**** INPUT FOR THIS TASK
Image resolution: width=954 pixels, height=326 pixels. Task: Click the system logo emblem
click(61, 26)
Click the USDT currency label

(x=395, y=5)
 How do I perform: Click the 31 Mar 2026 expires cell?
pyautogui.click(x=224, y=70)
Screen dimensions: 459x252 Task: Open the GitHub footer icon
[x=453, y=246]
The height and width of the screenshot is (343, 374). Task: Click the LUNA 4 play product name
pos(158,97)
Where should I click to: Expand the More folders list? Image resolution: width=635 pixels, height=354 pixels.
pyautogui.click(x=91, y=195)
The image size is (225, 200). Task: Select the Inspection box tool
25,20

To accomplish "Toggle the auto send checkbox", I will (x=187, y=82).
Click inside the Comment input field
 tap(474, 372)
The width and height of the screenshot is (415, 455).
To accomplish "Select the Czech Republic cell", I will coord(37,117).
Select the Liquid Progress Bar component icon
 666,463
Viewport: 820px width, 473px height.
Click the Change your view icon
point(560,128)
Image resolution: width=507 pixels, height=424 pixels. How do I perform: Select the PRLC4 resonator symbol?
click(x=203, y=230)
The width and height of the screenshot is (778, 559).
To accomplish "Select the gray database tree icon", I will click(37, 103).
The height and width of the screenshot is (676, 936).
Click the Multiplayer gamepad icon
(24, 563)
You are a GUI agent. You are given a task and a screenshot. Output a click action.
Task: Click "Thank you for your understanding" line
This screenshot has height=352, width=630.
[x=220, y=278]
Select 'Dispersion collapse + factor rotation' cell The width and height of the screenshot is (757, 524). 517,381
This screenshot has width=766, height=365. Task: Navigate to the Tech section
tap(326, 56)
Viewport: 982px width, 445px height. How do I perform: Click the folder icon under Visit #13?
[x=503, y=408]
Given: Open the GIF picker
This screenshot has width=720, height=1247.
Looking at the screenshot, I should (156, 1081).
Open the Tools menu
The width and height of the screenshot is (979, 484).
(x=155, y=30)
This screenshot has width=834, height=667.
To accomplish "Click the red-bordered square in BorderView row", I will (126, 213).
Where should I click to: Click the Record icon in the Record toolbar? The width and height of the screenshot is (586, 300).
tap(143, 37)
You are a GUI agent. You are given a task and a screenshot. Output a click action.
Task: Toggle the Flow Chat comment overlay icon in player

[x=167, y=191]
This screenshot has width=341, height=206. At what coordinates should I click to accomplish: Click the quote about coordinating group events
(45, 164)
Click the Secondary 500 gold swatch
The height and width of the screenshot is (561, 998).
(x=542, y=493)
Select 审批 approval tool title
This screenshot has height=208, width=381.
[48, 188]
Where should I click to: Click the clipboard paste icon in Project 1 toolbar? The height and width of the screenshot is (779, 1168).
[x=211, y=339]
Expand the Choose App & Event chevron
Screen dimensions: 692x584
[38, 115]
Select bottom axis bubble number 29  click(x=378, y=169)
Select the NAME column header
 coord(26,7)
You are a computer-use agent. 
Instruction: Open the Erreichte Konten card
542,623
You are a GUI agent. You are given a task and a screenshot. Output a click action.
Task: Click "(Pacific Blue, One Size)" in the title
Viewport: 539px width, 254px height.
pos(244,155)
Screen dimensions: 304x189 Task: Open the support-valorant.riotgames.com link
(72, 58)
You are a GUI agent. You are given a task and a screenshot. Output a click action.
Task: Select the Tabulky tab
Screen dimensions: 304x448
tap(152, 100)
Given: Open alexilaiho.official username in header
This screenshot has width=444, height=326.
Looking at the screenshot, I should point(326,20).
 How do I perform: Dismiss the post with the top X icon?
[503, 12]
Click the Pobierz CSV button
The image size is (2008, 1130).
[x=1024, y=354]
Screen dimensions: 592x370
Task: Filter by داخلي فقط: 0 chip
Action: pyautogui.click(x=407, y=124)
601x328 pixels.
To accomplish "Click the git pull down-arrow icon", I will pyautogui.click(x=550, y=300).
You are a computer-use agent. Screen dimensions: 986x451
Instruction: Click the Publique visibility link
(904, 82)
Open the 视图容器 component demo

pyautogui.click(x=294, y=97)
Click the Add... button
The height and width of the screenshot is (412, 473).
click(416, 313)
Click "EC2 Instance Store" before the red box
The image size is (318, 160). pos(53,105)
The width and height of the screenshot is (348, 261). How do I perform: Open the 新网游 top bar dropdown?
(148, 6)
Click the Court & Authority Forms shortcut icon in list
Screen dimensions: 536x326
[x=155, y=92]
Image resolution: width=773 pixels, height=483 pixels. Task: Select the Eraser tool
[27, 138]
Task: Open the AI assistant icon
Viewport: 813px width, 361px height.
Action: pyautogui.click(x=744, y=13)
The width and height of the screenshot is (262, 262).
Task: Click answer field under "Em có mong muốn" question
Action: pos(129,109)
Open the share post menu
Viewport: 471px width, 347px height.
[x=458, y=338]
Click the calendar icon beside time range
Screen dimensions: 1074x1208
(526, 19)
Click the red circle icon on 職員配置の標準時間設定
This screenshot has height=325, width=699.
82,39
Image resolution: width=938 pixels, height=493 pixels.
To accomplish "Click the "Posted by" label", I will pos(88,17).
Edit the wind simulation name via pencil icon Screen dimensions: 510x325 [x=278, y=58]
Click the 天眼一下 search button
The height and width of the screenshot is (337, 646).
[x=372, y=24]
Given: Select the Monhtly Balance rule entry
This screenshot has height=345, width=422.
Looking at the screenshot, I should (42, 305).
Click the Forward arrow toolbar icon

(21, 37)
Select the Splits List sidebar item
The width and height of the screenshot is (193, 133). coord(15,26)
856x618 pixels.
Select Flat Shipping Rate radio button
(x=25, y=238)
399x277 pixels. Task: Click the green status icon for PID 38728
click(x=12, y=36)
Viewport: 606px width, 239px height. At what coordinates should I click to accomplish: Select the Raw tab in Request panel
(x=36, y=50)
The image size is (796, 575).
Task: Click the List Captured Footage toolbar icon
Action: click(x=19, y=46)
********
> **DESCRIPTION OF THE TASK**: Transcribe the records above exactly.

> **EXERCISE OUTPUT**:
Image resolution: width=954 pixels, height=326 pixels. Task: Click the system logo emblem
click(61, 26)
Click the USDT currency label

(x=395, y=5)
 How do I perform: Click the 31 Mar 2026 expires cell?
pyautogui.click(x=224, y=70)
Screen dimensions: 459x252 Task: Open the GitHub footer icon
[x=453, y=246]
The height and width of the screenshot is (343, 374). Task: Click the LUNA 4 play product name
pos(158,97)
Where should I click to: Expand the More folders list? Image resolution: width=635 pixels, height=354 pixels.
pyautogui.click(x=91, y=195)
The image size is (225, 200). Task: Select the Inspection box tool
25,20

To accomplish "Toggle the auto send checkbox", I will (x=187, y=82).
Click inside the Comment input field
 tap(474, 372)
The width and height of the screenshot is (415, 455).
To accomplish "Select the Czech Republic cell", I will coord(37,117).
Select the Liquid Progress Bar component icon
 666,463
Viewport: 820px width, 473px height.
Click the Change your view icon
point(560,128)
Image resolution: width=507 pixels, height=424 pixels. How do I perform: Select the PRLC4 resonator symbol?
click(x=203, y=230)
The width and height of the screenshot is (778, 559).
To accomplish "Select the gray database tree icon", I will click(37, 103).
The height and width of the screenshot is (676, 936).
Click the Multiplayer gamepad icon
(24, 563)
You are a GUI agent. You are given a task and a screenshot. Output a click action.
Task: Click "Thank you for your understanding" line
This screenshot has height=352, width=630.
[x=220, y=278]
Select 'Dispersion collapse + factor rotation' cell The width and height of the screenshot is (757, 524). 517,381
This screenshot has width=766, height=365. Task: Navigate to the Tech section
tap(326, 56)
Viewport: 982px width, 445px height. How do I perform: Click the folder icon under Visit #13?
[x=503, y=408]
Given: Open the GIF picker
This screenshot has width=720, height=1247.
Looking at the screenshot, I should (156, 1081).
Open the Tools menu
The width and height of the screenshot is (979, 484).
(x=155, y=30)
This screenshot has width=834, height=667.
To accomplish "Click the red-bordered square in BorderView row", I will (126, 213).
Where should I click to: Click the Record icon in the Record toolbar? The width and height of the screenshot is (586, 300).
tap(143, 37)
You are a GUI agent. You are given a task and a screenshot. Output a click action.
Task: Toggle the Flow Chat comment overlay icon in player

[x=167, y=191]
This screenshot has width=341, height=206. At what coordinates should I click to accomplish: Click the quote about coordinating group events
(45, 164)
Click the Secondary 500 gold swatch
The height and width of the screenshot is (561, 998).
(x=542, y=493)
Select 审批 approval tool title
This screenshot has height=208, width=381.
[48, 188]
Where should I click to: Click the clipboard paste icon in Project 1 toolbar? The height and width of the screenshot is (779, 1168).
[x=211, y=339]
Expand the Choose App & Event chevron
Screen dimensions: 692x584
[38, 115]
Select bottom axis bubble number 29  click(x=378, y=169)
Select the NAME column header
 coord(26,7)
You are a computer-use agent. 
Instruction: Open the Erreichte Konten card
542,623
You are a GUI agent. You are given a task and a screenshot. Output a click action.
Task: Click "(Pacific Blue, One Size)" in the title
Viewport: 539px width, 254px height.
pos(244,155)
Screen dimensions: 304x189 Task: Open the support-valorant.riotgames.com link
(72, 58)
You are a GUI agent. You are given a task and a screenshot. Output a click action.
Task: Select the Tabulky tab
Screen dimensions: 304x448
tap(152, 100)
Given: Open alexilaiho.official username in header
This screenshot has width=444, height=326.
Looking at the screenshot, I should point(326,20).
 How do I perform: Dismiss the post with the top X icon?
[503, 12]
Click the Pobierz CSV button
The image size is (2008, 1130).
[x=1024, y=354]
Screen dimensions: 592x370
Task: Filter by داخلي فقط: 0 chip
Action: pyautogui.click(x=407, y=124)
601x328 pixels.
To accomplish "Click the git pull down-arrow icon", I will pyautogui.click(x=550, y=300).
You are a computer-use agent. Screen dimensions: 986x451
Instruction: Click the Publique visibility link
(904, 82)
Open the 视图容器 component demo

pyautogui.click(x=294, y=97)
Click the Add... button
The height and width of the screenshot is (412, 473).
click(416, 313)
Click "EC2 Instance Store" before the red box
The image size is (318, 160). pos(53,105)
The width and height of the screenshot is (348, 261). How do I perform: Open the 新网游 top bar dropdown?
(148, 6)
Click the Court & Authority Forms shortcut icon in list
Screen dimensions: 536x326
[x=155, y=92]
Image resolution: width=773 pixels, height=483 pixels. Task: Select the Eraser tool
[27, 138]
Task: Open the AI assistant icon
Viewport: 813px width, 361px height.
Action: pyautogui.click(x=744, y=13)
The width and height of the screenshot is (262, 262).
Task: Click answer field under "Em có mong muốn" question
Action: pos(129,109)
Open the share post menu
Viewport: 471px width, 347px height.
[x=458, y=338]
Click the calendar icon beside time range
Screen dimensions: 1074x1208
(526, 19)
Click the red circle icon on 職員配置の標準時間設定
This screenshot has height=325, width=699.
82,39
Image resolution: width=938 pixels, height=493 pixels.
To accomplish "Click the "Posted by" label", I will pos(88,17).
Edit the wind simulation name via pencil icon Screen dimensions: 510x325 [x=278, y=58]
Click the 天眼一下 search button
The height and width of the screenshot is (337, 646).
[x=372, y=24]
Given: Select the Monhtly Balance rule entry
This screenshot has height=345, width=422.
Looking at the screenshot, I should (42, 305).
Click the Forward arrow toolbar icon

(21, 37)
Select the Splits List sidebar item
The width and height of the screenshot is (193, 133). coord(15,26)
856x618 pixels.
Select Flat Shipping Rate radio button
(x=25, y=238)
399x277 pixels. Task: Click the green status icon for PID 38728
click(x=12, y=36)
Viewport: 606px width, 239px height. At what coordinates should I click to accomplish: Select the Raw tab in Request panel
(x=36, y=50)
The image size is (796, 575).
Task: Click the List Captured Footage toolbar icon
Action: click(x=19, y=46)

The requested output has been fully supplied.